Some of those body part line numbers are zero, and in those cases you do not add a body part at all. That's a conditional inside a conditional, which may or may not be tricky. A simpler way is to add another line item to the pLines array,

Let pLines[27] = " "
then replace all the zero entries in the Sinx array with the new line number 27 (which tacks on a blank body part in those cases). Do you think you can do that?

There's some extra thinking to do this in English (about the same in Java too), but it looks so cool to show off to your programmer friends -- non-programmers simply won't understand why it's cool, sort of like people who see nothing funny about the T-shirt that reads:

There are 10 kinds of people in the world,
Those who understand binary,
and those who don't.
If it feels like it's too hard, don't worry, you'll get another shot at it after we get to Java. Or if you get stuck, ask a mentor for help, that's what they are here for.

Next is Java

Video Transcripts...

Seaman Introduction Transcript

There was a very popular pencil and paper game school-aged children played to hone their spelling skills, but it seems to have fallen into disfavor. A number of alternatives have cropped up, which are basically the same rules but different graphics. Seaman is one of them, and our graphic is a sailboat for the stick figure to stand on.

This is a two-player game: one person chooses a word and draws out dashes for each letter of that word (so the other player knows how long it is, but not the word itself. This second person tries to guess the word, one letter at a time. The first player fills in the correct letters, and adds a body part to a stick figure for each incorrect guess. When the stick figure is fully drawn, the first player wins; otherwise if the word is fully spelled, the second player wins.
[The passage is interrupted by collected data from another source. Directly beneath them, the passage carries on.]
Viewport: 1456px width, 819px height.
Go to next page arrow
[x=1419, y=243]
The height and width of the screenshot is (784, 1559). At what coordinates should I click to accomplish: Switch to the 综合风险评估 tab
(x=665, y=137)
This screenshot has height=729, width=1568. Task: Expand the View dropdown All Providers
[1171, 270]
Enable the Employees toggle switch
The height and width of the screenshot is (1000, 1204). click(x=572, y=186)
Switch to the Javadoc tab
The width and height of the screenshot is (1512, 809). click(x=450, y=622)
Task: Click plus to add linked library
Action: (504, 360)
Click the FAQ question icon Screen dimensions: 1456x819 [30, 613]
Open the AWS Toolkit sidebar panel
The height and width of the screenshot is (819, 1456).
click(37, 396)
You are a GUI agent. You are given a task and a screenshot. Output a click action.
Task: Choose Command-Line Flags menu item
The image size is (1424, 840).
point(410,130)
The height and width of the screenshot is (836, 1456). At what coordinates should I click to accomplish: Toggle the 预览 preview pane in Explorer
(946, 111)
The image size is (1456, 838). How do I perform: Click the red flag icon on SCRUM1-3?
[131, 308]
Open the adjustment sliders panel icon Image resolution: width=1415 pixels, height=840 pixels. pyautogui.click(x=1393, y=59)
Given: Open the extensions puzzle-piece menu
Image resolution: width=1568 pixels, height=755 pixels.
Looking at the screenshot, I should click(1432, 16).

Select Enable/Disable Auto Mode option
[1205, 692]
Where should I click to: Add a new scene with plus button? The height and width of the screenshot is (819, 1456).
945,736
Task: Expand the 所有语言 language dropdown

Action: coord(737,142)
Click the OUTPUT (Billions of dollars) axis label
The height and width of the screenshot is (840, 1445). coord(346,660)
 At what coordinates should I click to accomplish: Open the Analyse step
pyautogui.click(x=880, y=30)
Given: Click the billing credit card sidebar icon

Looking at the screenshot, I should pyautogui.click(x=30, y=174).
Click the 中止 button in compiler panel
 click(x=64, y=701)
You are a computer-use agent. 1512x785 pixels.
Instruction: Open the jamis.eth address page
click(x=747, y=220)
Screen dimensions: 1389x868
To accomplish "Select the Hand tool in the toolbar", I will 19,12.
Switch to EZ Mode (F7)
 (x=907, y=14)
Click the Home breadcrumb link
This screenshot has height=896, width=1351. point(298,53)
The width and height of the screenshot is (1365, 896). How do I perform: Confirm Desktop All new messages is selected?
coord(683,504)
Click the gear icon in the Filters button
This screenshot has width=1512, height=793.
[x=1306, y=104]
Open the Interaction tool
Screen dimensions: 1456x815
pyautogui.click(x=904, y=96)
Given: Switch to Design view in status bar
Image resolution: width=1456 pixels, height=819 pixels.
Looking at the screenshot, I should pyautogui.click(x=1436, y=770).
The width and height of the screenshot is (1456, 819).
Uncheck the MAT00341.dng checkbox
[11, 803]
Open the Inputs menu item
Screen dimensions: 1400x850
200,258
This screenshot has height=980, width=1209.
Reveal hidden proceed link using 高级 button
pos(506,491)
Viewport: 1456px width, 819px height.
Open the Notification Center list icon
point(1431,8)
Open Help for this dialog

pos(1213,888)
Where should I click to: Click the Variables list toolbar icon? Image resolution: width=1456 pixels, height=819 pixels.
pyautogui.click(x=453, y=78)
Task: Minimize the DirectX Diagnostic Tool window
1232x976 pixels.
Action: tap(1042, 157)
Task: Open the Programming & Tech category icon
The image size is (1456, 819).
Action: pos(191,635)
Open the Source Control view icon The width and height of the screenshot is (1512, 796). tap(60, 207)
The program you will write today is the scorekeeper for two human players. The first player enters a word, then the second player begins to type in single letters under the computer's supervison. At first the computer will merely keep a numerical score, but after that is working, the program can also draw the stick figure.

By this time, you should have already worked your way through PBJ, Calculator, Guessing Game, and RPS. You should already be familiar with the process of defining your computer program in English, then converting every part of that description into the Six Concepts, after which it presumably ran in the English Computer. If you missed or skipped over these informational sessions you might find the next step difficult, and if so, you should go back and review one or more of these preparational sessions:

1. (PBJ) You Already Know How (#1)
2. (PBJ) Conditionals & Input
3. (PBJ) Iteration
V. Variables
4. Calculator (#2)
5. Guessing Game (#3)
6. Rock Paper Scissors (RPS, #4)
Three times you watched me go from a vague idea to runnable code, and once you did it yourself, four different programs in all.

Now you get to do another one on your own. Click this button to open our "Integrated Development Environment" in a new window, which you can position to one side or above or below the instructions in this page:

Button to open IDE

If you never played Seaman (H---man), pause the video and go find somebody to play it with. You can't tell the computer how to do something you yourself don't understand.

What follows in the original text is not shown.